そう言外に告げる騎士と精霊の言葉に、しかし、《黒騎》団長は首を振った。
「……そうだとしても俺たちには手段がない。馬鹿な俺にだって分かる単純な話だ……あいつは、でかすぎる」
おそらく、あの魔物にとって触手は末端の器官。本体はこの丘よりも高い位置にある眼球の部分だろう。剣や槍は言うに及ばず、銃弾や魔法ですらその高さには届かない。

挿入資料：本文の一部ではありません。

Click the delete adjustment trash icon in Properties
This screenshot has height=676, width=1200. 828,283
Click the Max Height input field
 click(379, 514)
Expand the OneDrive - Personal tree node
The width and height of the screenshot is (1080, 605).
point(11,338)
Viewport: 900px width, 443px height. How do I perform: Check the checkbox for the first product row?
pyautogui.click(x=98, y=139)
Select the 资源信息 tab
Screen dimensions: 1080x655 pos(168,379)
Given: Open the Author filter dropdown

倒さなくてはいけない存在。だが、倒す手段がない以上、戦うことはできない。
「では、届くのなら?」
「は?」
「君と騎士団は避難が終わるまで、ここにいるんだろう? あの魔物が動き出したら、止めなくてはいけないから。なら、君たちの武器があの魔物に届くようになったら……」
ソルはじっとシリュウを見つめ、言葉を続けた。
「戦うのかい?」
「ああ、戦うな」
その答えは呆気ないほどすぐに返ってきた。
当然かもしれない。魔物が強くなる以上、迅速に対処する必要がある。
それに、おそらく、あの魔物を倒さなくては膨大な数の触手からグレイスの人々を守り切ることはできないだろう。
ただ、その答えを聞いて、ルナはそっと俯いた。
なんとなく、テルスとソルが何を考えているか分かっているから。
「そっか……じゃあ、ルナ――」
〈いいよ〉
先に書かないといけないとルナは思った。
私も同じ気持ちだと、そう伝えたかったから。
ルナだって気づいているのだ。この状況を覆せるかもしれない一手に。
「えーと、悪いけど……借金が増える」
〈知ってる〉
「そっか。じゃあ、覚悟は?」
〈できてるよ〉
君を選んだときに。
そう、小さく唇を動かし、音にならない声で呟いた。
――でも、選んだのはいつだろう?
あの騎士選定で誓ってくれたとき。
もう会えないかなと思っていた君がひょっこり現れたとき。
落葉の森から生還して青空を見上げたとき。
あの虫籠で夜を明かしたとき。
無謀にも境界を越えようとしている君を見たとき。
思い出すだけで、ルナは少し笑ってしまう。それがきっと答えだった。
(多分……)
全部。
全部が一緒にいる人は君がいいな、と思った理由。
一人で子供を助けようと頑張っている人がいると知った最初から、今まで。
そんな恥ずかしいことは書かないけど。
代わりに書きたいことがあった。約束してほしいくらい守ってもらいたいこと。それを小さな光に乗せ、ルナはテルスの前に拳を突き出した。
〈死なないでね〉
震えた文字にはルナの不安が滲んでいた。
それを吹き飛ばすように、テルスはいつもと同じ笑顔を浮かべ、ルナと拳を合わせた。
「死なないよ。死にそうになったら逃げるけど……いつもより気合は入れる。このままじゃ、もやもやするもんな。お互いに」
ずるい。
今、それを言うのはずるいと、ルナはこみ上げる思いを必死に我慢した。
テルスは分かっていたのだ。
故郷を失ったルナが、帰るべき場所を失おうとしている人たちを見て何を思うかを。
胸の奥からゆっくりと広がる温かさを伝えるように、ルナは【浄光】をテルスに送る。強く輝く白い光を。テルスがあの瘴気の嵐を進めるような浄の灯になるように祈りをこめて。
それが、一人と一匹の最後の準備だった。
風が次第に強くなっていく。精霊の声に呼び寄せられるように、テルスを中心に風が渦を巻く。そして、
「――【リベリオン】」
紡いだ声に、反逆の風が吹き荒れた。